Minimizing Complexity
To enhance cooperation features between radio nodes, minimizing complexity is essential. Routing traffic as close to the cell site as possible and directly routing X2/Xn interfaces on the CSG or microwave tree are recommended. Implementing routing capabilities on the CSG, rather than relying on Layer 2 solutions, prevents the need for extensive IP address re-planning and site-specific subnet sizes.
Dynamic vs. Static Routing
Implementing Layer 3 (L3) routing functionality at the CSGs is advisable. Dynamic routing protocols between the CSG and mobile backhaul can optimize network performance, especially for geo-redundant connections.
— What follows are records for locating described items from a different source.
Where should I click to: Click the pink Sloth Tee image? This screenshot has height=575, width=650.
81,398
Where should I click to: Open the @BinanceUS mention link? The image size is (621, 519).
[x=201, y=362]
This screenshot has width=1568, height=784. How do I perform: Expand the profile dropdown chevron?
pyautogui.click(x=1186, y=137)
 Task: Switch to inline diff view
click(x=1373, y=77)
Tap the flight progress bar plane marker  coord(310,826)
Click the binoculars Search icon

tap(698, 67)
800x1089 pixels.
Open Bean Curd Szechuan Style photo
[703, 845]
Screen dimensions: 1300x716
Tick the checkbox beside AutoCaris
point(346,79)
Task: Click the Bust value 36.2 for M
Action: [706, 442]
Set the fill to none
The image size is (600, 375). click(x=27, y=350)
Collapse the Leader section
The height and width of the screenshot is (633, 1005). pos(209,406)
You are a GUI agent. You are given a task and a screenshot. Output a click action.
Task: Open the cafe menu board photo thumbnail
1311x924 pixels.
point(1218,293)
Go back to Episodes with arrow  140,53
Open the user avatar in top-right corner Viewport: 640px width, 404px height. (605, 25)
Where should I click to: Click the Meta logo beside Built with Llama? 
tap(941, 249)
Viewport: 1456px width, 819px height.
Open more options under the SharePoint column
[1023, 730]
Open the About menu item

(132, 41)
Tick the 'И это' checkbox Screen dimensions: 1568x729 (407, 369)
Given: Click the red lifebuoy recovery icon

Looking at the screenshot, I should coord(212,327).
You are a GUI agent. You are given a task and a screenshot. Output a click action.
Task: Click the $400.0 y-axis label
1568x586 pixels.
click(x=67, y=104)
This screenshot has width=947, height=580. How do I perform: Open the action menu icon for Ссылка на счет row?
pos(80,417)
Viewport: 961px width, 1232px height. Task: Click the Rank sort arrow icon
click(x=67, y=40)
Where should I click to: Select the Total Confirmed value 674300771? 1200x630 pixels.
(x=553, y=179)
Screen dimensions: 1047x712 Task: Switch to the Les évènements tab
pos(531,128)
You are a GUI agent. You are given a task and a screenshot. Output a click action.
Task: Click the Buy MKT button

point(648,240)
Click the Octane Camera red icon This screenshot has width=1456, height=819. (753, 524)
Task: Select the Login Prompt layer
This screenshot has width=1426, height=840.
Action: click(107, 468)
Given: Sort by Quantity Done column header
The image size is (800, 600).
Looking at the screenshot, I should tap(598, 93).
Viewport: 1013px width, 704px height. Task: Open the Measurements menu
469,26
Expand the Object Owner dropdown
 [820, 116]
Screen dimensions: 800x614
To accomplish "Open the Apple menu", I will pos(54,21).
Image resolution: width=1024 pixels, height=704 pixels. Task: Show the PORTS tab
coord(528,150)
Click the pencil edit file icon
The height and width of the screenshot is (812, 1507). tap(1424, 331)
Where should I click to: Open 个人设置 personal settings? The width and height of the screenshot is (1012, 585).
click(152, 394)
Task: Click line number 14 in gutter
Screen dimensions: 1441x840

While static routing suffices for regular traffic, dynamic routing for X2/Xn interfaces ensures the shortest path via the backup metro router, minimizing delay and enhancing overall latency.
Conclusion
Optimizing 5G gNB deployment requires a nuanced approach that considers existing infrastructure, service demands, and operational costs. While traditional methods serve well during the early deployment phase, advancements in centralized unit architectures, CSG implementation, and dynamic routing will play pivotal roles in enhancing network efficiency and performance. By strategically planning and adopting innovative solutions, mobile operators can effectively meet the challenges and demands of 5G deployment. Also read similar articles from here.